How User Error Can Lead to Data Breaches

How User Error Can Lead to Data Breaches

When we imagine data breaches, we tend to see the hackers involved as being particularly skilled. They must have put in a lot of work to find a company’s security vulnerability.  And because hackers are really good at what they do, demand for cybersecurity is high…right?

Unfortunately, that isn’t what reality is like. Data breaches don’t happen due to the existence of skilled hackers. They happen when security systems are flawed in how they’ve been configured by users and admins.

Why We Fail To Configure Technologies Properly 

Technology (including IT) is complicated. Most people cannot give an in-depth explanation of how the technology they use on a daily basis operates.

In fact, when you get to the essence of things, data breaches happen because technology is complicated. Complicated things are hard to configure (and you cannot avoid the need to configure technology). When your configurations have a serious flaw, it doesn’t take a particularly skilled hacker to discover them.

Criminal Hackers Have the Knowledge Advantage

A criminal hacker only needs to find one vulnerability to breach a system. The cybersecurity professionals that configure security systems might possibly know more about security than most criminal hackers. However, the criminal hacker only needs to be one step ahead just once to pull off a breach. They have the advantage.

How User Error Lead to the Capital One Data Breach

How exactly can just one misconfiguration lead to an entire data breach?

To see how, we look at the Capital One breach that happened in March 2019, in a cloud environment. 

The cause of this breach was a simple misconfiguration of a web application firewall (WAF), which is normally in place to prevent unapproved access to cloud resources.

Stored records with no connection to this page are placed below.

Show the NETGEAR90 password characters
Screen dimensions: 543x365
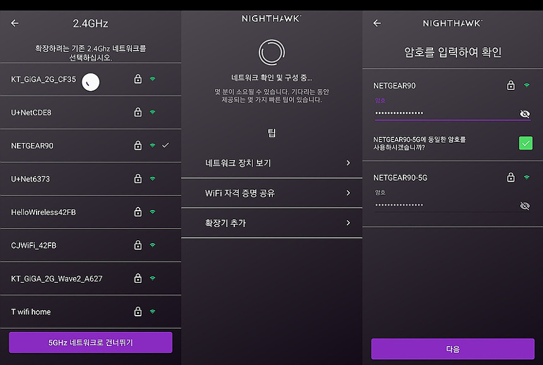(525, 114)
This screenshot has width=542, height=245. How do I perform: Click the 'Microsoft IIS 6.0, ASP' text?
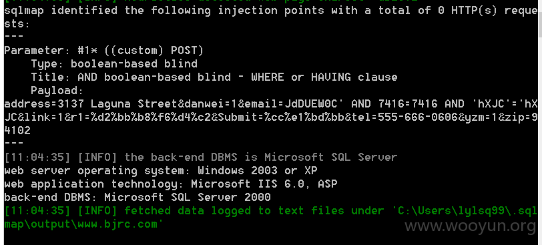pyautogui.click(x=264, y=184)
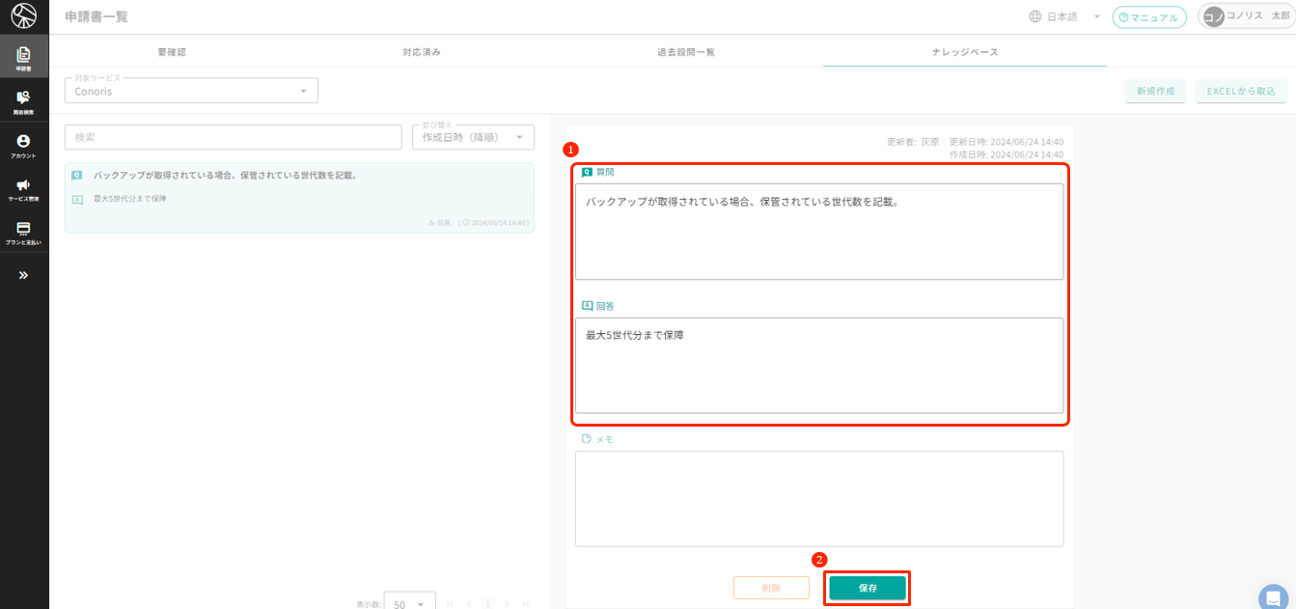This screenshot has width=1296, height=609.
Task: Click the Conoris logo in the top-left corner
Action: (21, 16)
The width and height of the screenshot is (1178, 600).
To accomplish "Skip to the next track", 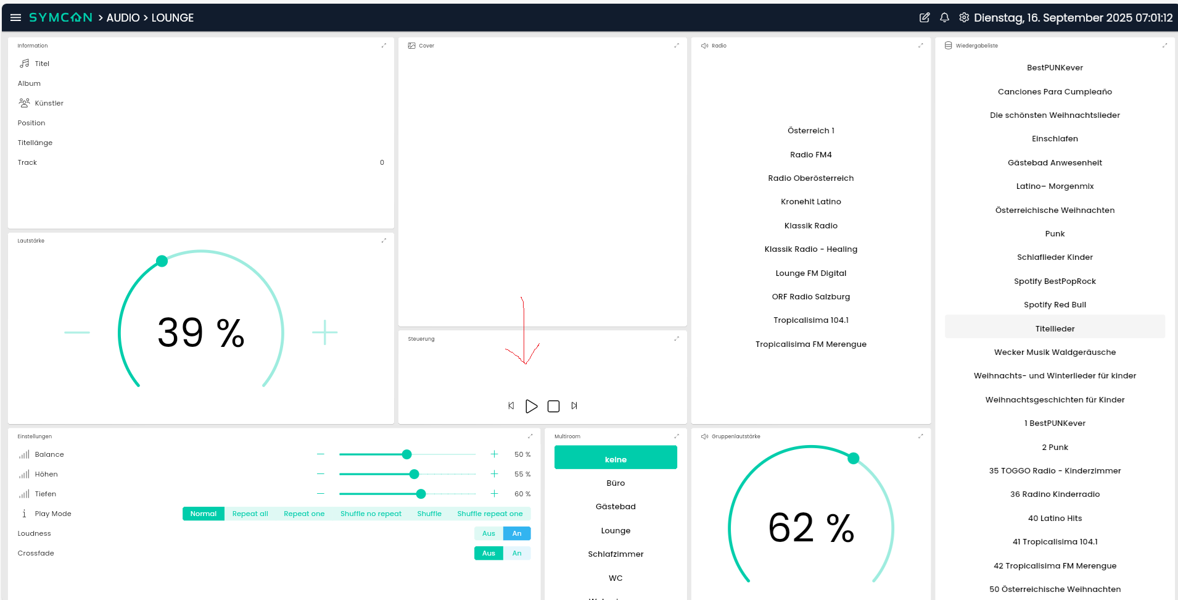I will point(574,406).
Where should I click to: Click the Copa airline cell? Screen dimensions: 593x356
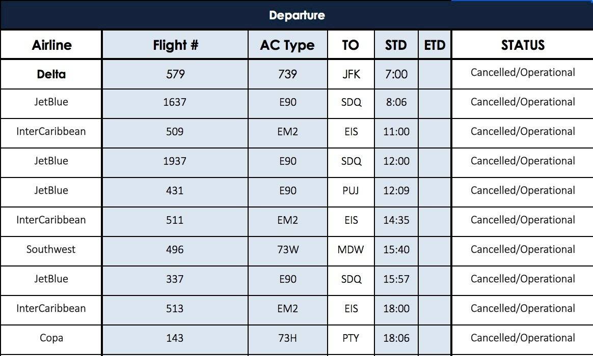(x=51, y=339)
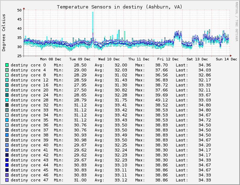This screenshot has height=185, width=240.
Task: Select the destiny core 47 legend swatch
Action: pos(7,180)
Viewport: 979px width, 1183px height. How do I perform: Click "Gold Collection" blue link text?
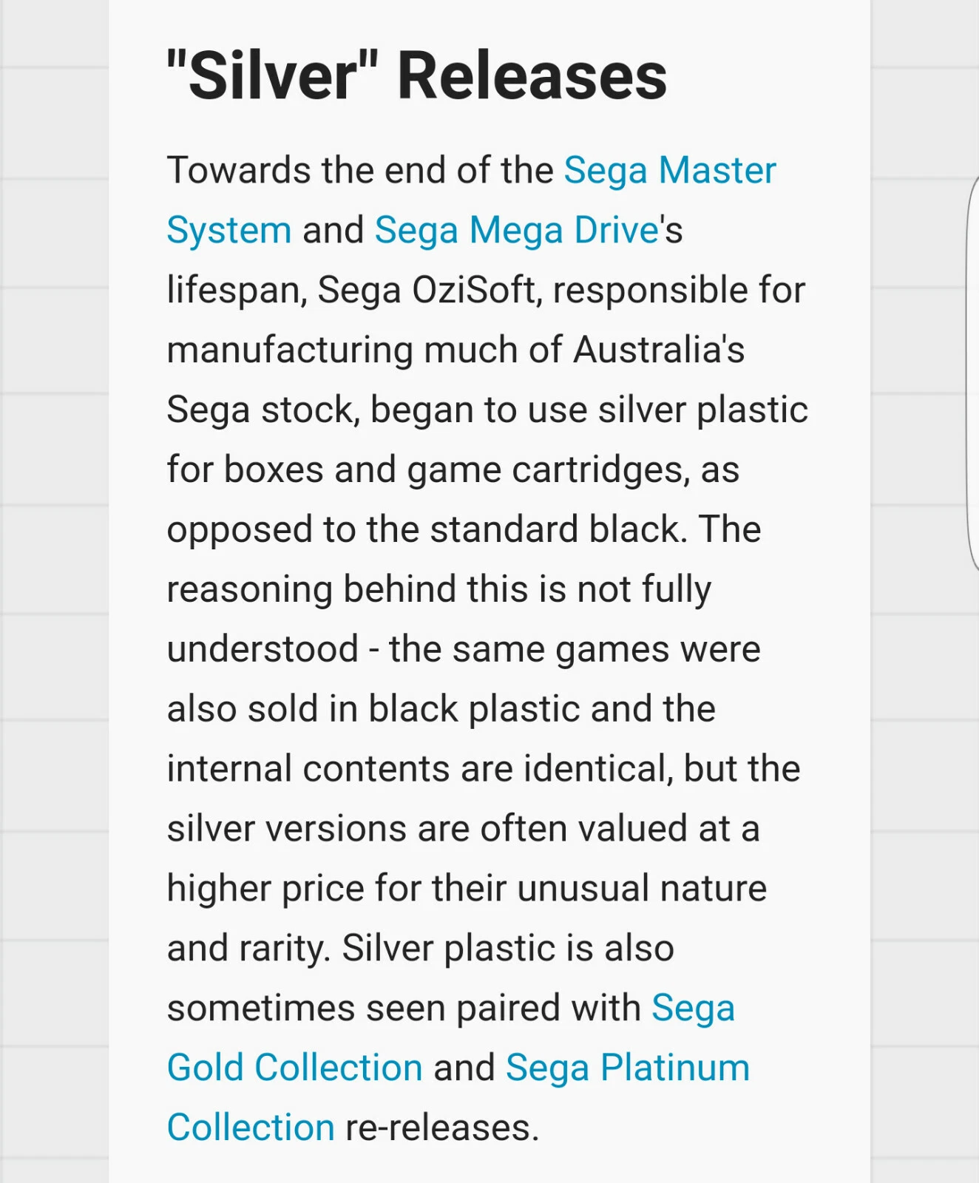coord(294,1068)
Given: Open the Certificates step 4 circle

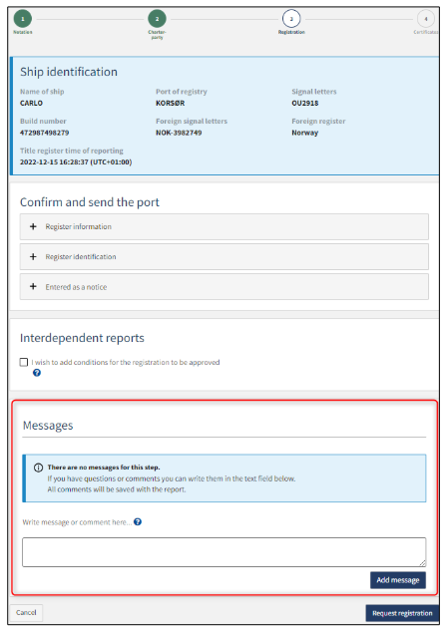Looking at the screenshot, I should 425,19.

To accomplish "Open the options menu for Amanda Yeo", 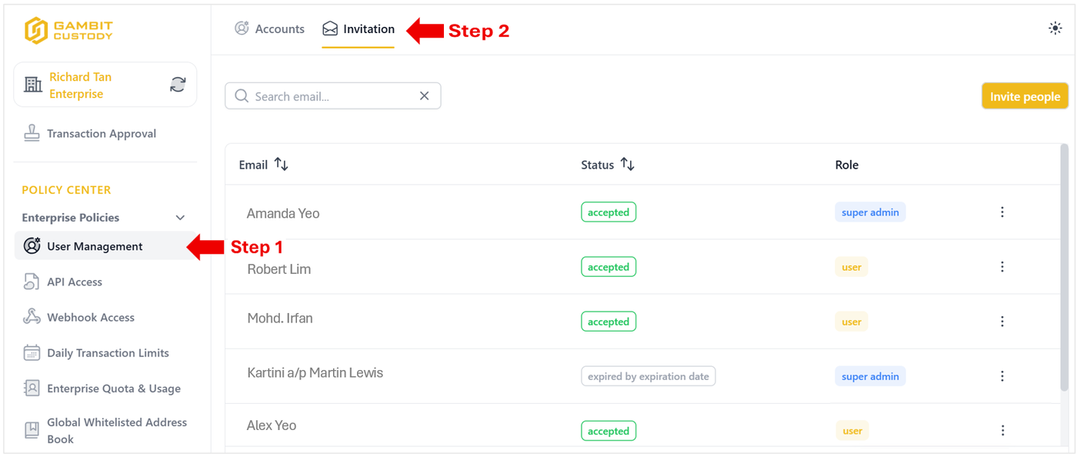I will (1002, 212).
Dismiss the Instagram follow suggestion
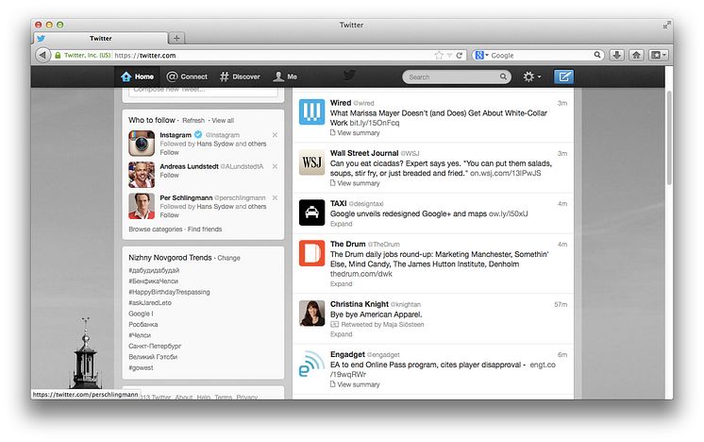The width and height of the screenshot is (704, 442). pyautogui.click(x=275, y=135)
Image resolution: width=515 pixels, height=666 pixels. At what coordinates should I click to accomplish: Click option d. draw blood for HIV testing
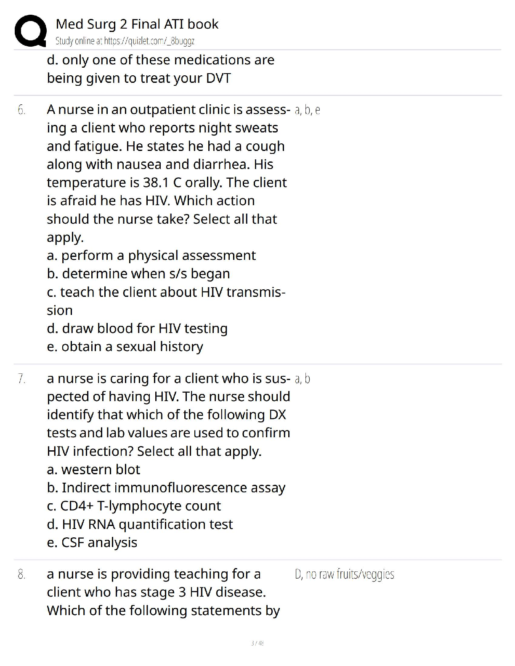click(137, 328)
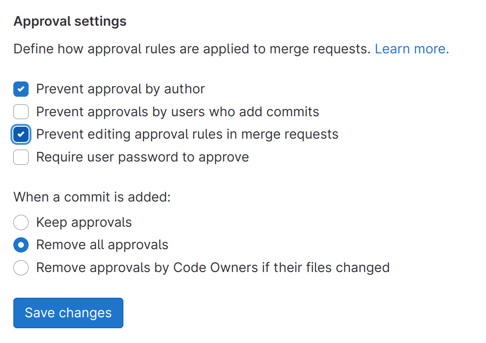Screen dimensions: 486x343
Task: Tick the Require user password to approve checkbox
Action: 21,157
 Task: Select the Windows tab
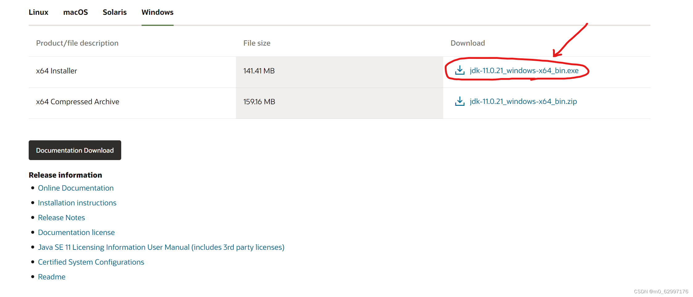pos(157,12)
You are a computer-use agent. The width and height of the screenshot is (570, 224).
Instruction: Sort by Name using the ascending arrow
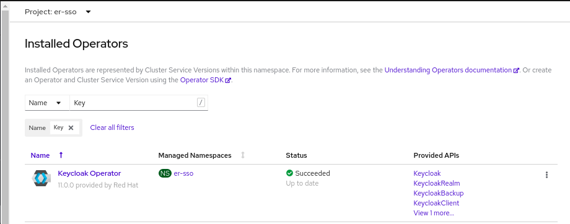point(61,155)
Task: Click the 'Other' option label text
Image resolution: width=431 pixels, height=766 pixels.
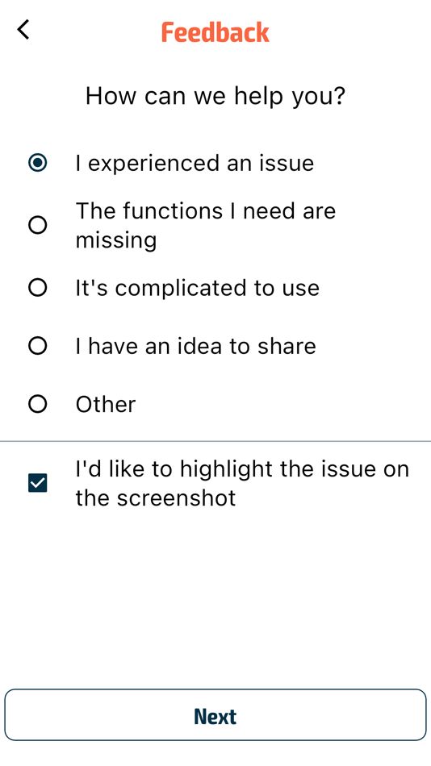Action: (106, 405)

Rather than preventing access, the misconfiguration in the WAF allowed the hacker to obtain temporary full access credentials to Capital One’s AWS (cloud) resources.

With said access, the hacker didn’t need to do anything out of the ordinary to execute the breach. They used normal AWS admin commands that were commonly and frequently used to then download user credentials to their system. 

Because the hacker’s behaviour wasn’t visibly noticeable, it wasn’t until Capital One was tipped onto this breach by a third-party in July that it was discovered. 

Fortunately, according to Capital One, “no credit card account numbers or log-in credentials were compromised and over 99% of Social Security numbers were not compromised.”